▶ [Aim of the exercise]: Below are the records; copy out every line that holds the word "agent".

▶ [Collected data]:
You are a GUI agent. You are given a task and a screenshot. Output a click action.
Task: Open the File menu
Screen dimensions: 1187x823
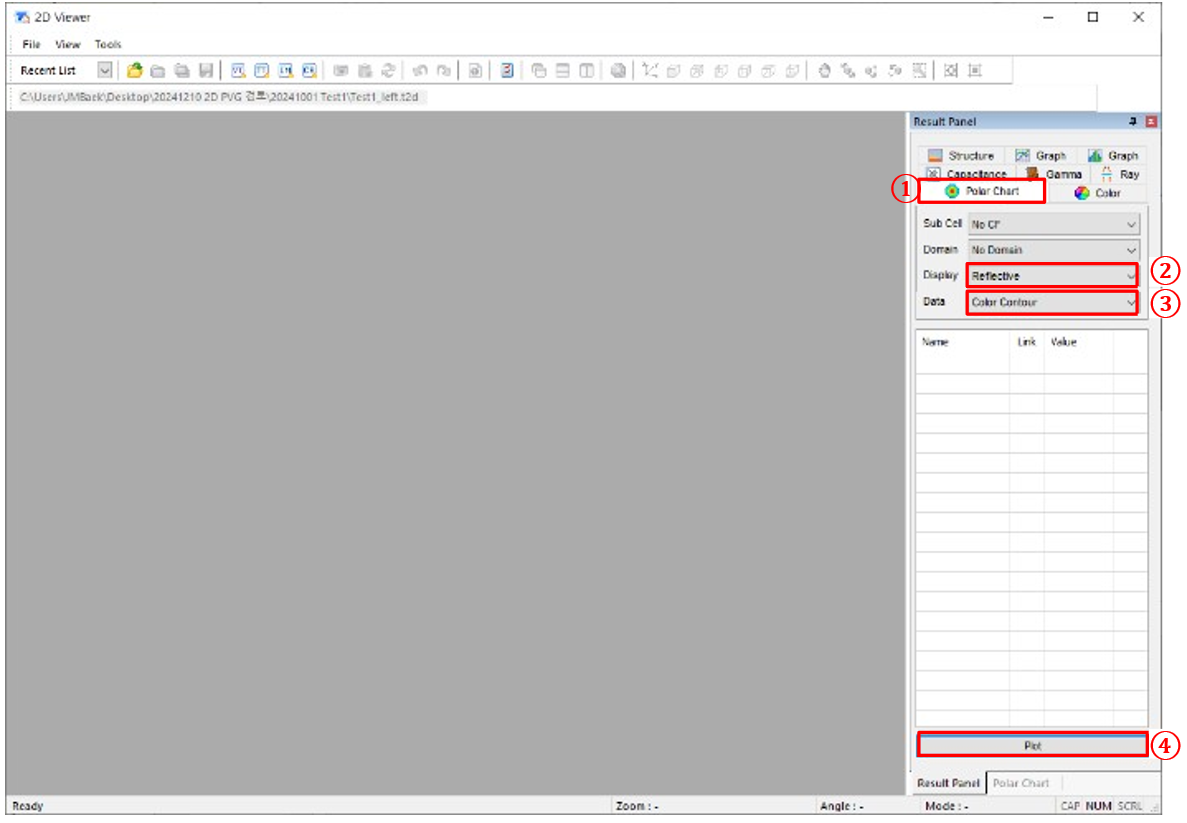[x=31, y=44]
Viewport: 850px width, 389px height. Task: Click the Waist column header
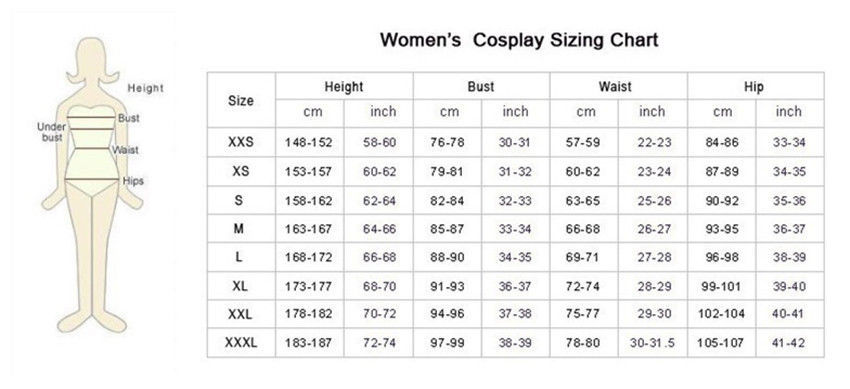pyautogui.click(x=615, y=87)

--

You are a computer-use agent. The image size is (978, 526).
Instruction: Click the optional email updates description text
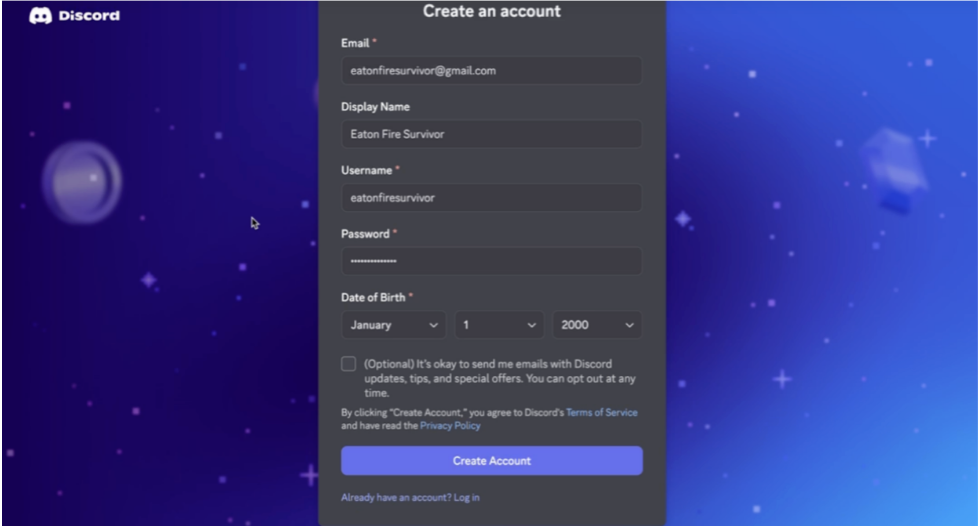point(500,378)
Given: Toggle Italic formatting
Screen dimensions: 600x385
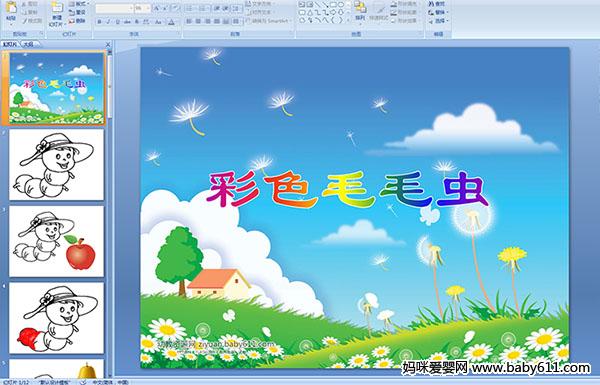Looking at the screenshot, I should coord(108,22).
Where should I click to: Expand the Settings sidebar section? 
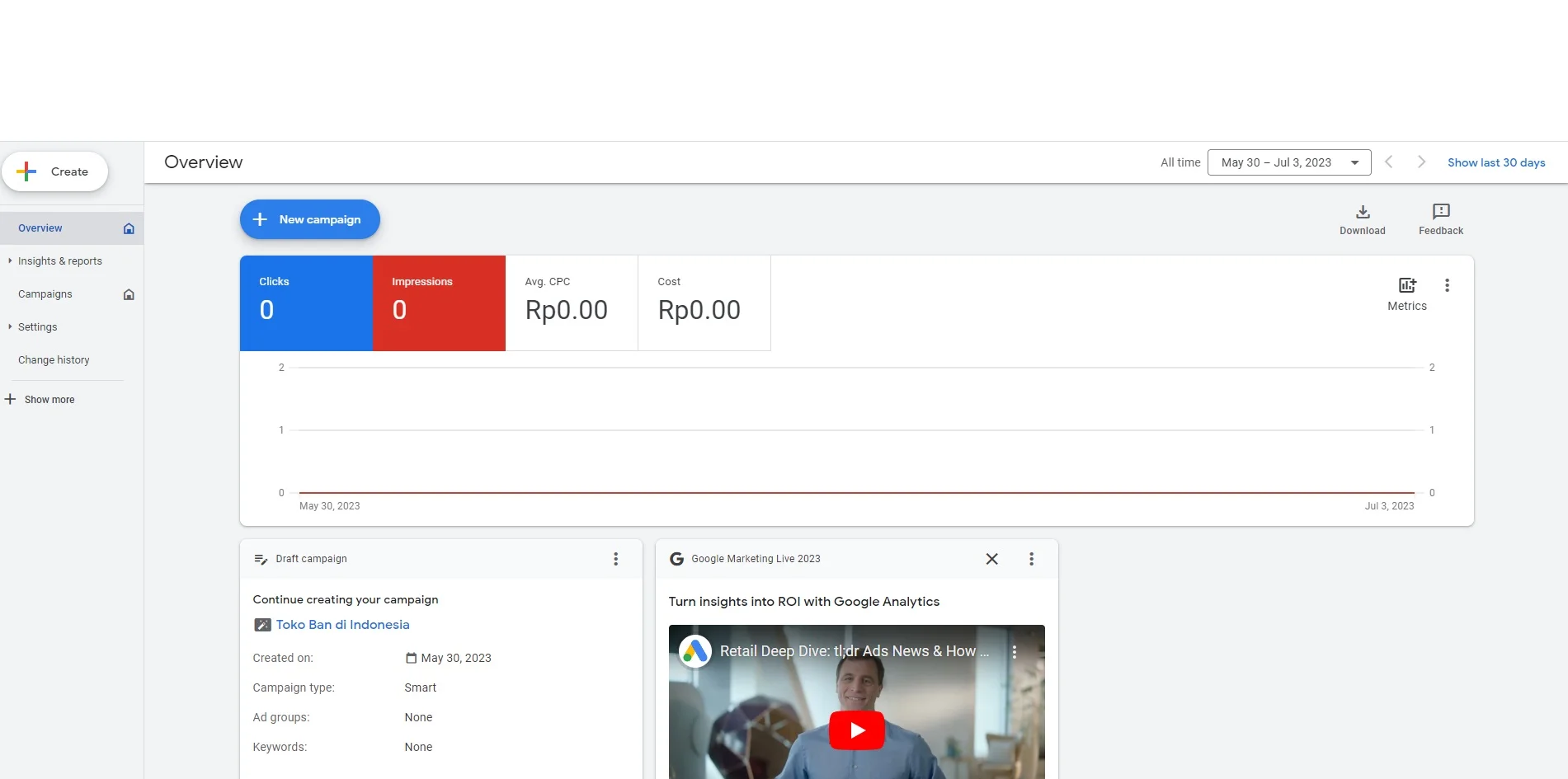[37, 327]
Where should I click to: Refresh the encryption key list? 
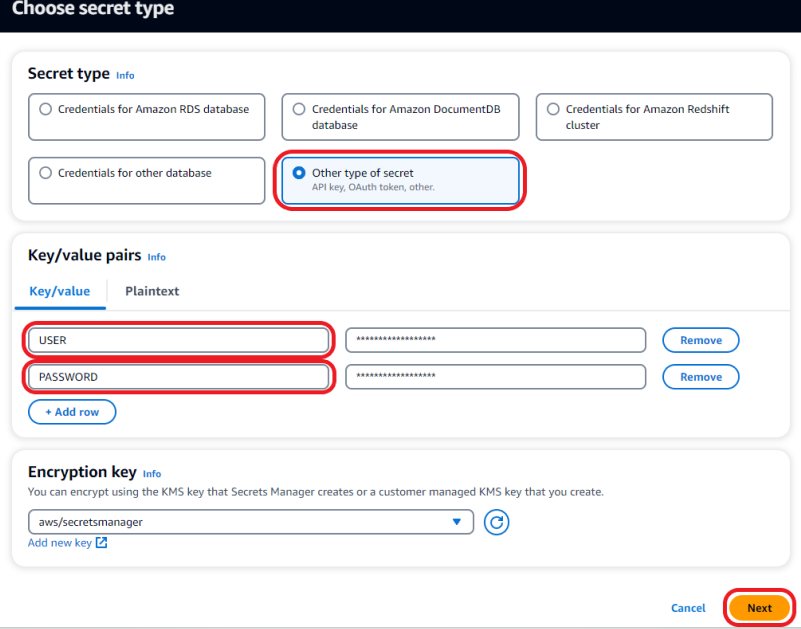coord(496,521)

▶ [Response to the exercise]:
You are a GUI agent. You are given a task and a screenshot. Output a click action.
You are a computer-use agent. The image size is (978, 526).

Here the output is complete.